The long and winding road has proved Moreno’s dexterity, but also forged a somewhat nomadic image. The Planet Hollywood run was to nail him to a stage, long-term, halting his hopscotching ever since his run at Stratosphere ended in November 2014. Selling tickets in the Planet Hollywood Showroom is not easy; a host of productions have cratered in about the same time as “Under the Influence” flamed out (“Sydney After Dark” and “Surf The Musical” are two ill-fated examples, though both shows had some lethal structural and marketing issues).

But “Under the Influence’s” early challenges were expected. The Moreno ad campaign from producers Base Entertainment was evidence enough: “A Vegas Legend in the Making.” You don't make a legend in two weeks — but that is how long it took Base to issue its four-week “out” clause in Moreno’s contract, as we learned this week.

That two-week timeline matches perfectly the murmurs I had heard that Moreno’s show was expected to close when it was cut from five shows to two. Even so, Moreno’s team and Base officials had agreed to try to recruit new investors to the show to keep it onstage and, hopefully, start filling the room with ticket-buyers.

But if my gauge of Moreno’s marketability is even close to accurate, and I believe it is, there is no reasonable level of ticket sales in that room that would have kept the show profitable. It would have likely taken about 600 sold per night, from the start. No. Not in today’s Las Vegas, not for a new show with a star in the making steering the production. Developing anything close to that number would take several months, and Moreno was consistently talking of a six-month strategy to properly market the show and introduce his name — and talent — to the uninitiated.

Instead, the plug was effectively yanked two weeks in. The Base explanation was that the show “was unable to draw the level of audience required for an ongoing residency.”

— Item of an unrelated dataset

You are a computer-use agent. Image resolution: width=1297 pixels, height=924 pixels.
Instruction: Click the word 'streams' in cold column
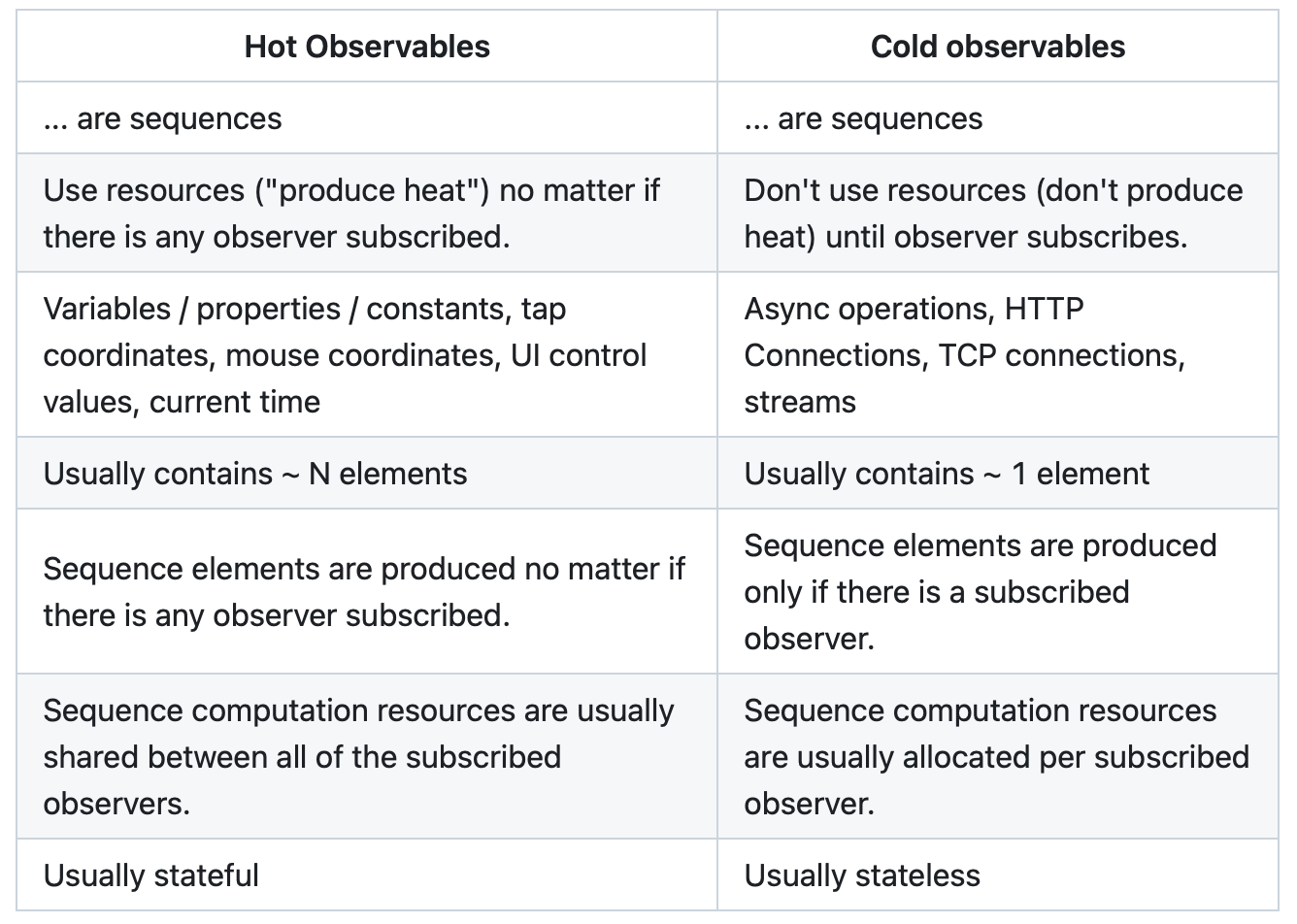[x=800, y=402]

But again, Moreno’s show was going to need months to consistency draw the level of audience required for an ongoing residency. A show’s initial investment — and Moreno’s production cost millions — has to account for a period of financial losses before ticket-buyers find the show. Anyone who felt “Under the Influence” was going to turn a profit within two weeks was smoking something.

Last weekend, I hit Moreno’s show with Clint Holmes and the producer of his “Between the Lines” show at Palazzo Theater, Best Agency CEO Ken Henderson. Holmes, a strong supporter and close friend of Moreno's, watched Moreno tear it up, and often shook his head in frustration that the show was about to close. Holmes reiterated a story he’s told me before:

During the early weeks of his run at Harrah’s, back in 2000, Holmes’ audiences were often so sparse he was concerned he might be an “early out” at the resort. But hotel officials cooled his concerns by telling him to keep doing what he was doing. It took a few months for Holmes’ show to turn the corner, but it did and ran for more than six years.

Times have changed in Vegas, certainly, with more shows of all variety and costs all along the Strip. But the idea of giving a show ample time to succeed has not. Moreno is now on a scouting mission for new venues, and he’ll find one among the many suitors who tried to make a deal prior to his signing at Planet Hollywood. His showmanship has impressed audiences at Carnegie Hall, Hollywood Bowl, the Smith Center and even the Paris Metro. All the big places.

As Moreno told his audience Friday, “We’re going to be back at a different place. I’m still going to be doing this, because I don’t know how to do anything else.” The crowd cheered that comment.

The greats, they do survive. Moreno is one of those. He’ll one day look at his dalliance at Planet Hollywood as a very expensive audition, and a lesson learned.